▶ **Testo fornito**:
++++++++++++++++++++
Se non si è abituati alle sottigliezze, la ripetizione dell’identico finisce infatti per confondere, tant’è che a Gerusalemme le strade s’ingarbugliano spesso e volentieri: pensi di essere in un bazar a sorbire humus di ceci e ti si apre di fronte la Chiesa del Salvatore; cerchi la roccia su cui Cristo fu crocifisso e ci trovi un altare ortodosso; vedi le cupole a cipolla di un frammento di Russia e ti accorgi di essere in un giardino di ulivi già teatro di subdoli inganni. Un bambino scoppierebbe facilmente in lacrime, ma al Muro del Pianto ci sono così tanti uomini neri che è meglio starsene alla larga. Picchiano la testa sulle pietre, corrono da un lato all’altro trascinando su una lettiga libri come fossero re, incastrano oscuri messaggi nelle crepe del tempo.
Sembra di essere in una casa degli specchi, dove disciplina e logica inspiegabilmente cozzano fra loro, ma le cose non migliorano neppure se si fugge in un kibbutz. Qui il trattore marcia al passo del carroarmato, i banani si legano col filo spinato e, se si sale su una torretta d’avvistamento presso il lago di Tiberiade, si vedrà addirittura qualcuno camminare sulle acque. Chissà allora che un bel bagno freddo non serva a schiarire meglio le idee, seguendo l’esempio dei fedeli di Qumram, stanchi degli arzigogolii cittadini e ritemprati dall’umida profondità delle grotte anacoretiche.
In fondo, dove c’è acqua, c’è vita. Persino sulle onde del Mar Morto, quell’immensa lacrima sgorgata dal candore dell’innocenza, su cui danzano corpi capaci di dare gusto al silenzio della polvere; capaci di trovare l’ultima parola mancata agli eroi di Masada, quando l’ariete di Roma s’abbatté sulla montagna che osò sfidare il cielo.
In questa piega di sofferenza un’oasi di pace esiste davvero: basta avere occhi per vedere e non limitarsi a galleggiare in superficie. Chi scambia le palme di Ein Gedi, o i giardini pensili di Haifa, per l’Eden dimenticato, non ha ancora compreso il mistero della Città Celeste: non è di questa terra, ma vive per suo tramite. Proprio come Israele: è il disegno di una matita, ma non se ne può fare a meno.
Nel nome dell’antico re di Salem, è allora tempo di spostare l’occhio dalla mano della spada a quella della bilancia. Potrebbe darsi che nel farlo, si incroci lo sguardo di una ragazza che non chiede altra ragione, se non quella di credere in ciò che più pesa dire: ama l’altro come fosse te stesso.
++++++++++++++++++++
▶ **Materiale fornito**:
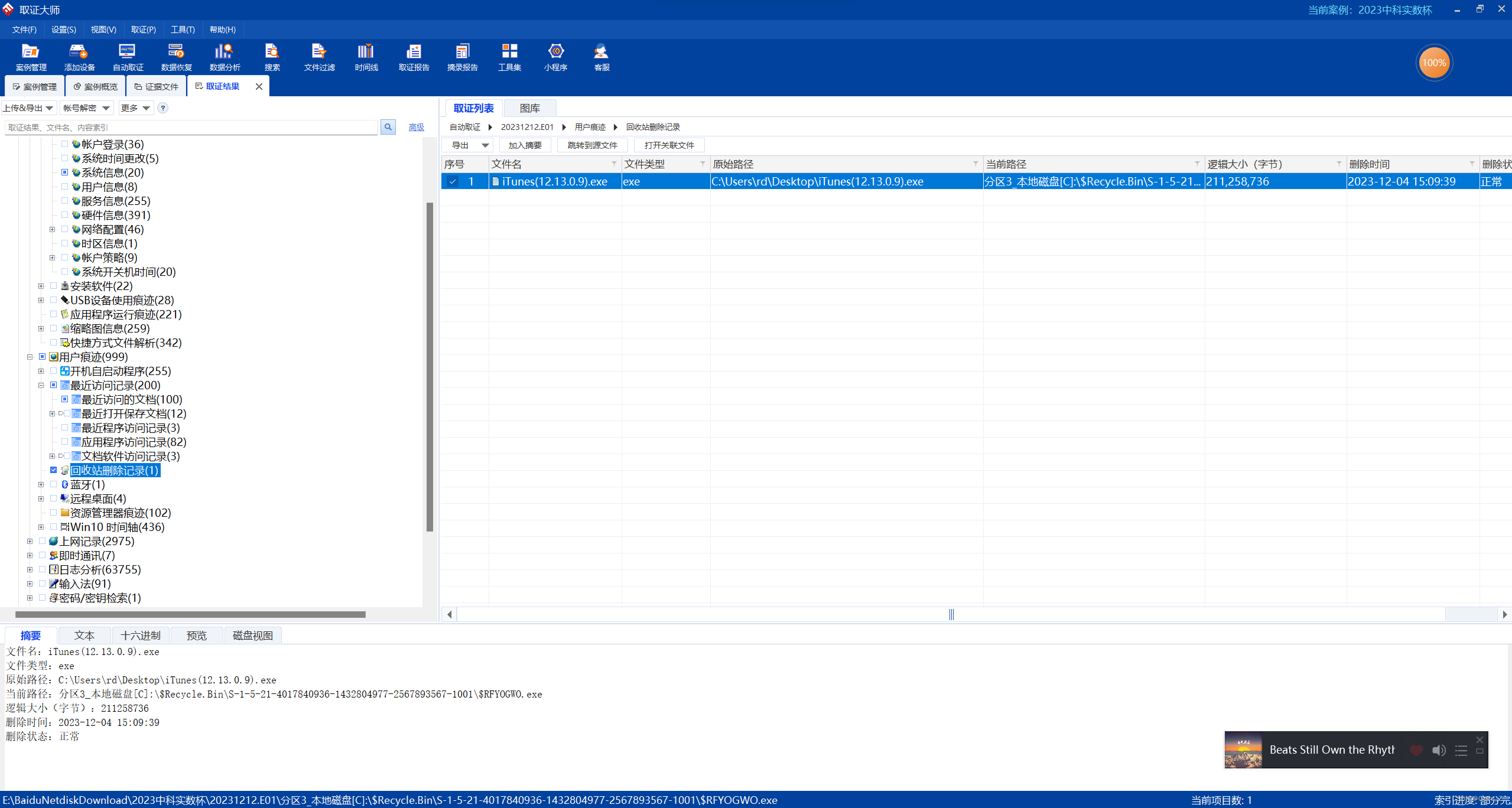Open the 取证(P) menu

[143, 30]
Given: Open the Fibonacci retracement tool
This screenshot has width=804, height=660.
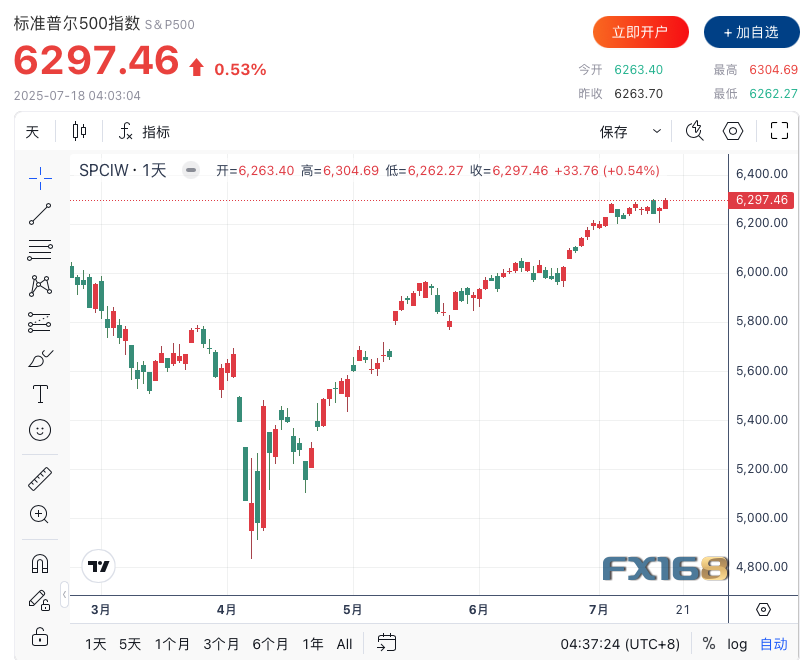Looking at the screenshot, I should (40, 250).
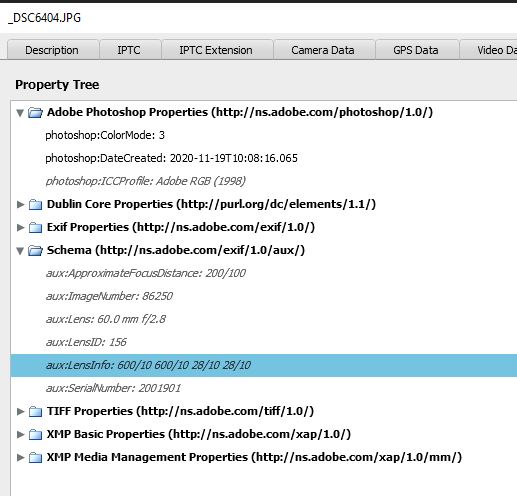
Task: Switch to the Camera Data tab
Action: tap(323, 50)
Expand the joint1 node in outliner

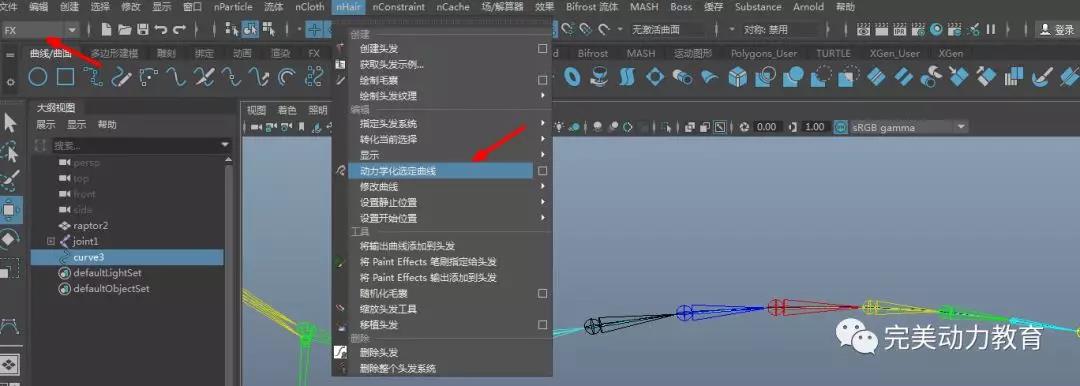pos(50,241)
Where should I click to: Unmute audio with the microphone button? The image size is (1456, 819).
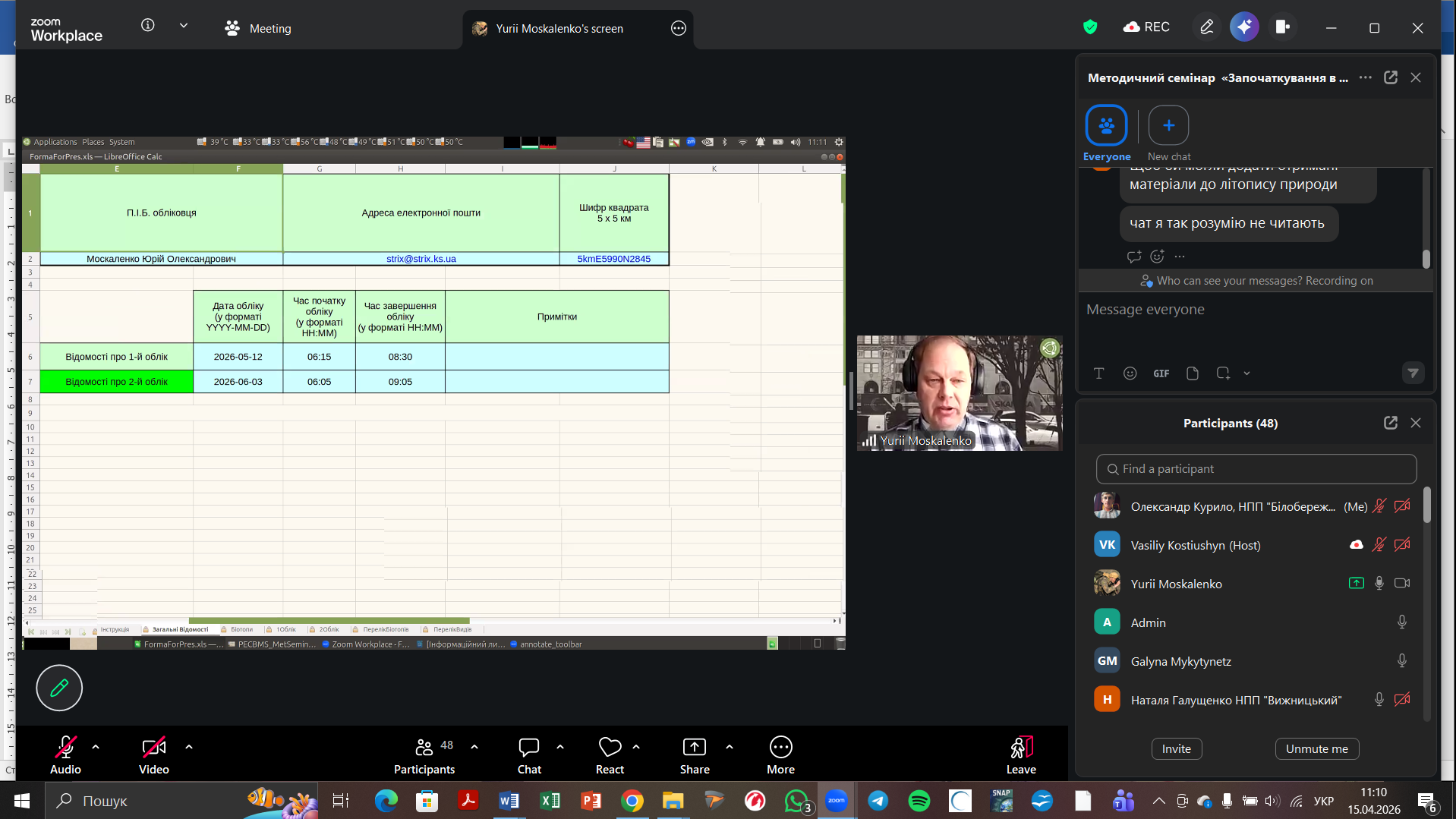(x=65, y=748)
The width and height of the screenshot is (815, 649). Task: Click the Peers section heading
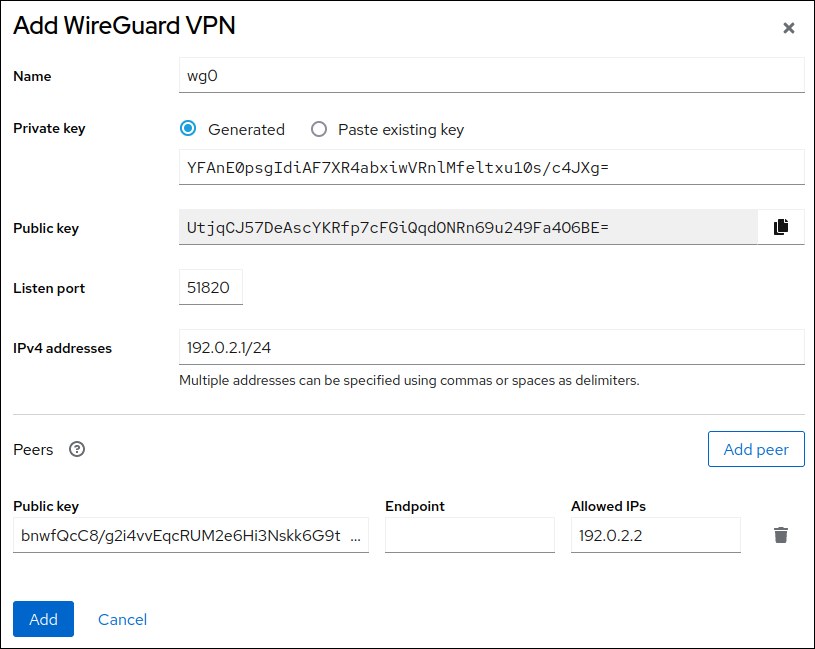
++++++++++++++++++++
▶ **Compiti da svolgere**:
A. Trascrivi fedelmente una parte del testo su Gerusalemme e Israele, partendo dalle parole "In questa piega" e fermandoti dopo le parole "fare a meno.".
B. Disponi in un elenco JSON di stringhe, una per ciascuna riga, le righe delle voci che vanno da quella contenente "Expand the joint1 node in outliner" fino all'ultima voce compresa. Escludi le righe vuote e lascia fuori dalla risposta le immagini.

▶ **Soluzioni dell'esercizio**:
A.
In questa piega di sofferenza un’oasi di pace esiste davvero: basta avere occhi per vedere e non limitarsi a galleggiare in superficie. Chi scambia le palme di Ein Gedi, o i giardini pensili di Haifa, per l’Eden dimenticato, non ha ancora compreso il mistero della Città Celeste: non è di questa terra, ma vive per suo tramite. Proprio come Israele: è il disegno di una matita, ma non se ne può fare a meno.

B.
[
  "Expand the joint1 node in outliner",
  "pos(50,241)",
  "Where should I click to: Unmute audio with the microphone button? The image size is (1456, 819).",
  "(x=65, y=748)",
  "The width and height of the screenshot is (815, 649). Task: Click the Peers section heading"
]